China / Society

Rape laws should cover male victims - expert

(chinadailly.com.cn) Updated: 2015-03-30 16:31

However, many cases involve two adult males, such as a 2010 incident in Shenzhen, Guangdong province, where a male security guard "forcibly had sex with his roommate". The two had to settle out of court after the police told them the Criminal Law could not be applied to their case. That same year, another security guard in Beijing raped an 18-year-old colleague. He was sentenced to a year in prison for assault and battery.

Admittedly, many of the perpetrators in these stories are homosexual. But not all of them. The two suspects in the Shijiazhuang case said they were not gay, just drunk and sexually deprived. But these cases, when they come to light, invariably cause a backlash against gays. Some in the public, frustrated with the inadequacies of the law, equate sexual predation of this kind with homosexuality in general.

This gaping hole in the legal codes is especially glaring when it comes to cases involving adolescents. When sexual predators are teachers and their victims are teenage boys - boys above 14 but not yet 18 - there is no law to bring the attackers to justice or place the teenagers under legal protection.

But things will soon change.

The latest draft amendment of the Criminal Law, which the National People's Congress Standing Committee will soon review, has removed the gender specificity from the description of victims of sexual assault. Instead of "women", it has now become the gender-vague "others".

This will cover most of the male-on-male sexual assault and rape cases that have surfaced in the past decade. No longer will bruises from battery be necessary as evidence to convict a perpetrator of sexual assault.

As a matter of fact, the gender of either the perpetrator or the victim would be irrelevant. Granted, female-on-male sexual assaults are extremely rare, but if we broaden it to sexual harassment it is entirely possible. And if we take away the word "sexual", we'll know that exceptions exist relative to the rules.

While domestic violence is predominantly targeted toward women by men, around 15 percent of cases in China are the other way around. This is according to a report by a women's association, who said it surprisingly finds men occasionally showing up at its door for help. Most men would not swallow the pride to turn to professional guidance. (The same report indicates that 30 percent of Chinese households suffer from domestic violence.)

I first wrote about men as victims of domestic violence a dozen years ago and some readers protested that I was overstating the truth to cover up the extent of male-on-female violence. But I was merely reporting what the women's association discovered. I was not shocked by their revelation because I had empirical evidence to that effect. I had seen quite a few families in which the wives tortured the husbands in more ways than psychological.

Of course it may be difficult to draw a line between domestic violence and some forms of "fooling around" that involve violence. A survey on qq.com, one of China's most popular portal sites, reveals that one-fifth of men said they had been slapped in the face by their girlfriends and 40 percent of the female respondents said they had done so to their boyfriends.
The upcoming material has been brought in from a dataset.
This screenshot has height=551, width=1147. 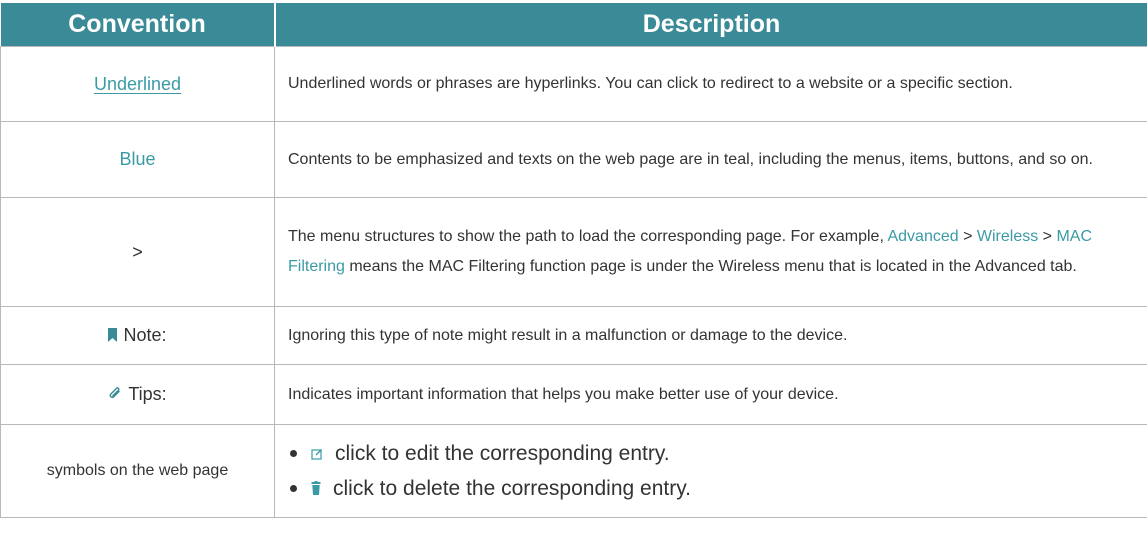 What do you see at coordinates (512, 488) in the screenshot?
I see `delete-description: click to delete the corresponding entry.` at bounding box center [512, 488].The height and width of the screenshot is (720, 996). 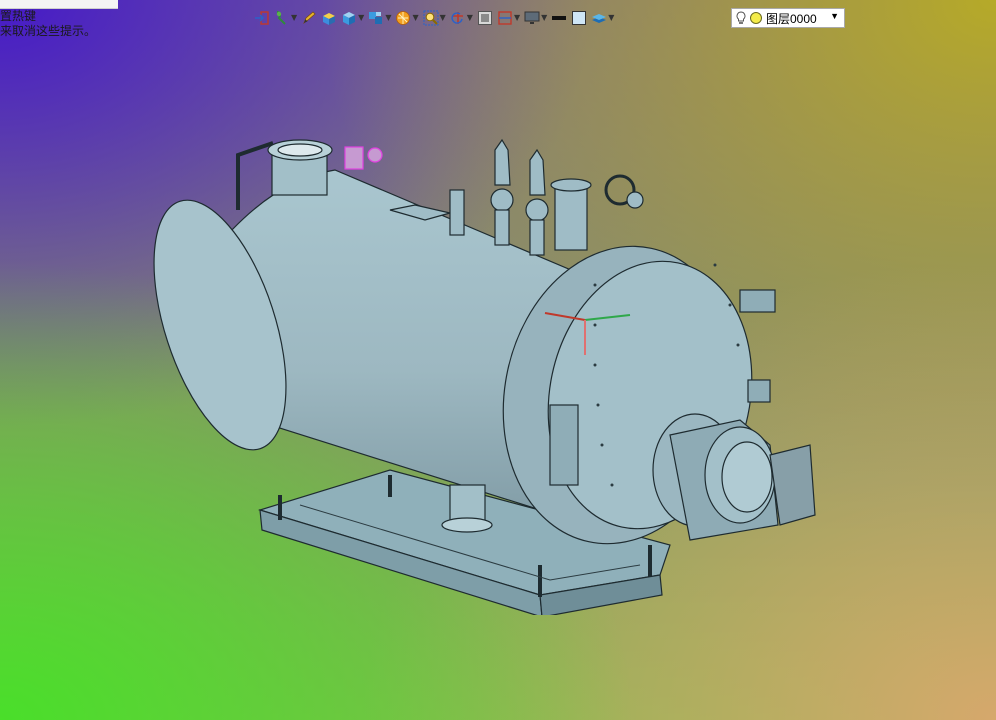 I want to click on render-ball-icon, so click(x=404, y=18).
Since this is an online poll and not necessarily statistically sound, I'd rather trust the figure from the women's association. I believe that the exceptions actually help prove the norm. Just because most cases of sexual assault, violence and harassment are men on women, people tend to brush it aside and laugh it off as improbable when it is men-on-men or women-on-men. The previous reluctance to amend the law may also be rooted in the conviction that including men in the category of victims would somehow trivialize the grievances of women in such situations.